*Work to be completed*:
Copy the following items line for line without changing anything, and leave out the pictures.

*Input data*:
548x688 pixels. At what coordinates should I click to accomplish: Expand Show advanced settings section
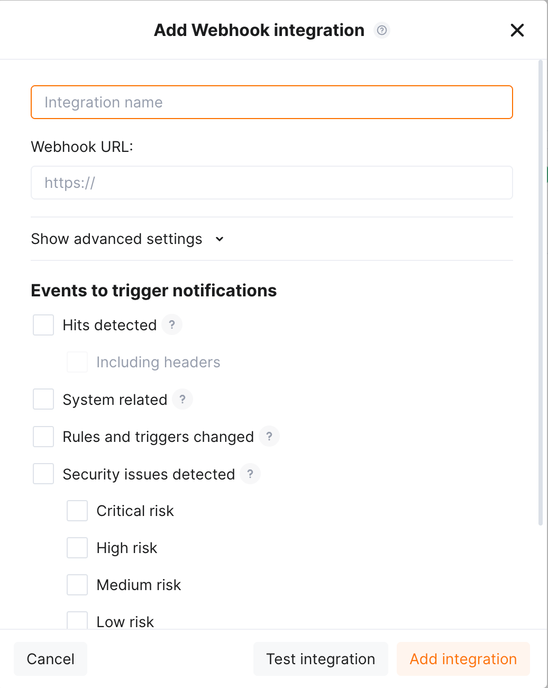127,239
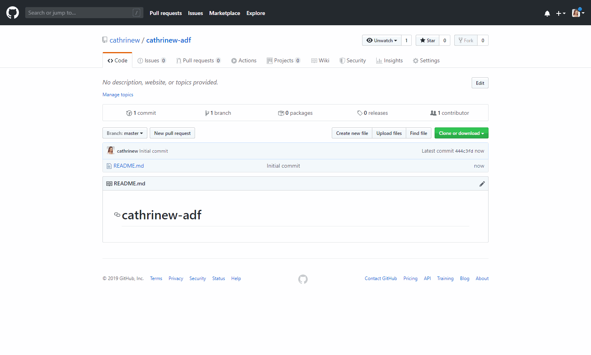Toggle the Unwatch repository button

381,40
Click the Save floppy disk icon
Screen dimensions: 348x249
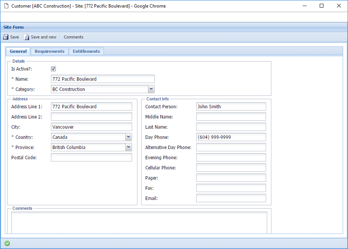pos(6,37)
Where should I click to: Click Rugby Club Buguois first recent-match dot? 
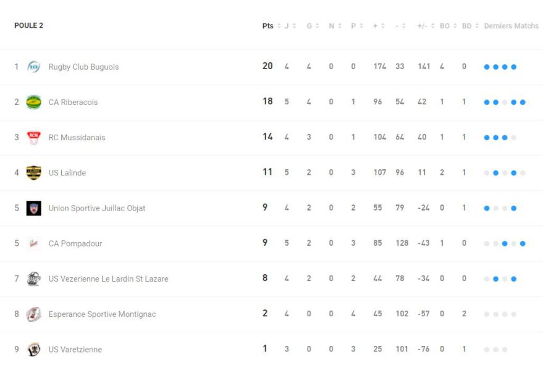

*Response below*:
548x688 pixels. At what coordinates should I click to accomplish: Expand Show advanced settings section
127,239
Toggle the Unwatch repository button

381,40
Click the Save floppy disk icon
Screen dimensions: 348x249
pos(6,37)
Where should I click to: Click Rugby Club Buguois first recent-match dot? 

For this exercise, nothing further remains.